NBA Draft 2013: Stars Whose Stock Has Slipped Most During Postseason Tournaments

Joseph ZuckerFeatured ColumnistMarch 26, 2013

LAS VEGAS, NV - MARCH 15:  Shabazz Muhammad #15 of the UCLA Bruins looks on against the Arizona Wildcats during the semifinals of the Pac 12 Basketball Tournament at the MGM Grand Garden Arena on March 15, 2013 in Las Vegas, Nevada.  (Photo by Jeff Gross/Getty Images)
Jeff Gross/Getty Images

Postseason college basketball tournaments aren't simply about watching which Cinderella will pull off the biggest upset.

A lot of the fun can be from watching the biggest names in the postseason help to carry their teams to major success. Even if those teams flame out, a star can be remembered with a strong performance.

Both the NCAA tournament and NIT can be proving grounds for some of the sport's biggest stars. NBA scouts will expect the big stars to step up in the biggest games of the season. A poor performance alone won't condemn players to the fringe of the first round, but it certainly won't help.

Here are three players who haven't helped themselves this postseason.


Alex Len, C, Maryland

You can't coach size. For that reason, someone is going to take a gamble on Alex Len.

The big man has done very little in the NIT up to this point. When facing off against teams like Denver and Niagara, you would expect him to assert himself. Instead, Len has combined for just 13 points, six rebounds and four rebounds combined against the Pioneers and Purple Eagles.

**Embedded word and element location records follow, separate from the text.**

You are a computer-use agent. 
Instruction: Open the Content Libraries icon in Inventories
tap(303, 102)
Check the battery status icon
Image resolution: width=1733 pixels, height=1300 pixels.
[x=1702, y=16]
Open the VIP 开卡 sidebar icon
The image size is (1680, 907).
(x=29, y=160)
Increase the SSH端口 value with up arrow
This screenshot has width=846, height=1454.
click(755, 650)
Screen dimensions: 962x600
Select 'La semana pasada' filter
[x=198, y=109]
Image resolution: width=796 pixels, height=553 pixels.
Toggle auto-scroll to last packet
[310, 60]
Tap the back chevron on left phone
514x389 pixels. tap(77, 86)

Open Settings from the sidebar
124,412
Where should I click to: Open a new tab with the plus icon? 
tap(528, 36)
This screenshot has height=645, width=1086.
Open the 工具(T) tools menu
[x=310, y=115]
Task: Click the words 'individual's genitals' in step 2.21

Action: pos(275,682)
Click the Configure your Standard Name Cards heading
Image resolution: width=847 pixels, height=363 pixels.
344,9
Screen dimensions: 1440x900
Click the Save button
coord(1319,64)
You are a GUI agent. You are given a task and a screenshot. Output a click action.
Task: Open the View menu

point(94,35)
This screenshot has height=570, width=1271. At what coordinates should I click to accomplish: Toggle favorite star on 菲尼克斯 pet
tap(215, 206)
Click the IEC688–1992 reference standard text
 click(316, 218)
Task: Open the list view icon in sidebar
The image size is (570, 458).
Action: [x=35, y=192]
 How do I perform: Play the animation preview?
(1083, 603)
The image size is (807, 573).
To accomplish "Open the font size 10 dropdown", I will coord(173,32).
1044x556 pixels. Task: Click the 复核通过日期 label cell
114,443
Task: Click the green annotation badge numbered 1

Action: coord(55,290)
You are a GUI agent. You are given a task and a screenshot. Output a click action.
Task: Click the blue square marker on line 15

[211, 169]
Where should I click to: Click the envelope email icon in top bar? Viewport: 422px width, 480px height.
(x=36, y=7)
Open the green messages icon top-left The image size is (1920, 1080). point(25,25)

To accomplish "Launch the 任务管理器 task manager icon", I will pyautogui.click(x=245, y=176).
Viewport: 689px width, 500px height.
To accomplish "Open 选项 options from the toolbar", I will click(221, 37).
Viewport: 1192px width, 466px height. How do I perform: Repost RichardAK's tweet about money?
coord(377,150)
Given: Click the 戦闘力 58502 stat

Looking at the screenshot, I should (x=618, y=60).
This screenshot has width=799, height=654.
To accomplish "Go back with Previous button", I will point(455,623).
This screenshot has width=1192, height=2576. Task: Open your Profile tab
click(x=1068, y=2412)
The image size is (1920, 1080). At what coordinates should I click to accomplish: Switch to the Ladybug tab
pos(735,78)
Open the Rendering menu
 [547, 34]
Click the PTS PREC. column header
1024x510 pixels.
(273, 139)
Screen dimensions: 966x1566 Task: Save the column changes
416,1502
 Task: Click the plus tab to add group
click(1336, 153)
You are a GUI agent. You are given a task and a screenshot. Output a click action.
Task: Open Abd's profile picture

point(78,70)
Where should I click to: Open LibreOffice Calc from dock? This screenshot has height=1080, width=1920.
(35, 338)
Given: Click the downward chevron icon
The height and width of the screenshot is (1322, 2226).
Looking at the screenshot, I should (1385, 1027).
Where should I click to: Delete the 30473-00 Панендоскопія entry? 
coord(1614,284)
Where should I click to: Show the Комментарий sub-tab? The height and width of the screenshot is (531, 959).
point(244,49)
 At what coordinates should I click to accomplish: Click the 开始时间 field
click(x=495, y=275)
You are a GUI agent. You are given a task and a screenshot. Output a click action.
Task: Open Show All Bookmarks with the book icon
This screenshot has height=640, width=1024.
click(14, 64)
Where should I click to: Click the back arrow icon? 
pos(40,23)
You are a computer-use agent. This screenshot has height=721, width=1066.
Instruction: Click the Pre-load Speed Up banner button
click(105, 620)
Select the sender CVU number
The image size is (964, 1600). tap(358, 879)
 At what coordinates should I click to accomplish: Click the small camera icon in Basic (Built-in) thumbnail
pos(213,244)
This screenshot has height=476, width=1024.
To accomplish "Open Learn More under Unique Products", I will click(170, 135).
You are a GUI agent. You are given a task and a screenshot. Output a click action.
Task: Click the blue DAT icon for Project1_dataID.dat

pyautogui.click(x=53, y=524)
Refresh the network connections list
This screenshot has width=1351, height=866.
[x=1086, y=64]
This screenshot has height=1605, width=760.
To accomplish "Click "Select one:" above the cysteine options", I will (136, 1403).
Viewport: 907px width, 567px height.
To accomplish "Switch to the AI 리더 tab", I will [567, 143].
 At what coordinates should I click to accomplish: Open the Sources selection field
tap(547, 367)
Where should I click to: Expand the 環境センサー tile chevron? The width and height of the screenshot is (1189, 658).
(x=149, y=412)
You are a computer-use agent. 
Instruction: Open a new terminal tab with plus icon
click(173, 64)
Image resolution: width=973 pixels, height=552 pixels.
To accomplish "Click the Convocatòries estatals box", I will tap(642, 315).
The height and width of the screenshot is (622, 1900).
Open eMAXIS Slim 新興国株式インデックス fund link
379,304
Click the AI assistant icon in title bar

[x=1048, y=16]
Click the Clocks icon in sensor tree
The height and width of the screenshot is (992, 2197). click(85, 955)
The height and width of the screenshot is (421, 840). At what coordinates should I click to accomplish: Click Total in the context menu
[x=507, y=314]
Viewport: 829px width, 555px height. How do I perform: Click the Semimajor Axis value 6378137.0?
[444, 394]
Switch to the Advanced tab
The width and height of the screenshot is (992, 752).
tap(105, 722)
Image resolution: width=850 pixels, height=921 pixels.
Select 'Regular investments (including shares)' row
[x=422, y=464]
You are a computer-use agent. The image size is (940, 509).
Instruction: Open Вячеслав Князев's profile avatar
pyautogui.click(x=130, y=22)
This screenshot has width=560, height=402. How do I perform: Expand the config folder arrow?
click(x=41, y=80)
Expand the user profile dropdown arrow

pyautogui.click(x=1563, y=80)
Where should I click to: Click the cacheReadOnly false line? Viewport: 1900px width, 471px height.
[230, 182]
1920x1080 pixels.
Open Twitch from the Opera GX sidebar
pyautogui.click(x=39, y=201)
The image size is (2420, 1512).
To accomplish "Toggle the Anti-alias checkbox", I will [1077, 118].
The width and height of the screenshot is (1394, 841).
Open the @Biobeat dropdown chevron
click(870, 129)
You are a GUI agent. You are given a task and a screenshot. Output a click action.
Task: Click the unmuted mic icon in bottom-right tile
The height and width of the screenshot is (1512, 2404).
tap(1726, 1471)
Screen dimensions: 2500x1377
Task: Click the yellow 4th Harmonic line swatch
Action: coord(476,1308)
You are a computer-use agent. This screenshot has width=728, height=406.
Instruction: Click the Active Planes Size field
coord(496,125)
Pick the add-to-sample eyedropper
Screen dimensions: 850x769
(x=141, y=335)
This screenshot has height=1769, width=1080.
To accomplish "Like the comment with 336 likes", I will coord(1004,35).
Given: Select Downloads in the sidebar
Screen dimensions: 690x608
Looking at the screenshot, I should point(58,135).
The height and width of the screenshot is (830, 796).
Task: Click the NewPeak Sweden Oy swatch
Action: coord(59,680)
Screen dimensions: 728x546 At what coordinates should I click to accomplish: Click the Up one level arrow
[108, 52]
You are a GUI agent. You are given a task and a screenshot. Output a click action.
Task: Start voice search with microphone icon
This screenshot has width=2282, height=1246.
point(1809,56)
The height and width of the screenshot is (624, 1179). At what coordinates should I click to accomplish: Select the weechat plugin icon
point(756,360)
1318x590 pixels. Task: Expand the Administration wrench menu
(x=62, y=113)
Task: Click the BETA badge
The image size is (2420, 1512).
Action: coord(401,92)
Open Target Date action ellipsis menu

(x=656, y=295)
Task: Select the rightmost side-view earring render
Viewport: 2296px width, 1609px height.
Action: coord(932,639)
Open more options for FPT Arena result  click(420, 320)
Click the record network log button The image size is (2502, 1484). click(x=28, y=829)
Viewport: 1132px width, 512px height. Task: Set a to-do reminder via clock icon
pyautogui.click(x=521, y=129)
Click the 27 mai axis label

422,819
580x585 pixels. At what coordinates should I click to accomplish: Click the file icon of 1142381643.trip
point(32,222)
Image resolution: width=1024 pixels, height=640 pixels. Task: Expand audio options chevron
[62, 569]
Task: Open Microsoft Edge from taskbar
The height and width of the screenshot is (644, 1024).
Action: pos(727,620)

There have been plenty of tall players drafted early mostly on potential. It's so hard to find skilled big men, so teams reach to find the next dominant post player.

Len doesn't look to be that kind of player. He could very well play a decade or more in the league, but teams shouldn't be expecting him to be a consistent All-Star.


Shabazz Muhammad, SG, UCLA

Most of the problems for Shabazz Muhammad don't have anything to do with basketball. As if you thought the roller coaster season for Muhammad had reached its conclusion, then came news that he is in fact 20 years old, not 19 as previously thought (h/t Ken Bensinger and Matt Stevens of the Los Angeles Times).

It's a major issue that he's all of a sudden aged in such a short period of time. While it may only be one year, it calls to attention what could be some character flaws.

Muhammad put up good numbers while a member of the UCLA Bruins, but you couldn't help but feel that what is likely his only season in college was a massive disappointment, even without the age controversy.


Alex Poythress, PF, Kentucky

Kentucky's lackluster season was topped off with a loss to Robert Morris in the first round of the NIT. The Wildcats have been steadily heading downhill ever since Nerlens Noel, eventually reaching their nadir in the 59-57 loss to the Colonials.

Alex Poythress in particular had a game to forget. He shot 3-of-7 from the field for just six points. While Poythress isn't a prolific scorer, it wasn't unreasonable to expect him to have a big game. He also only collected two rebounds.

As of right now, Poythress doesn't look to be any more than a mid-first-rounder. He's not going to force his way into the top 10 with a performance like that.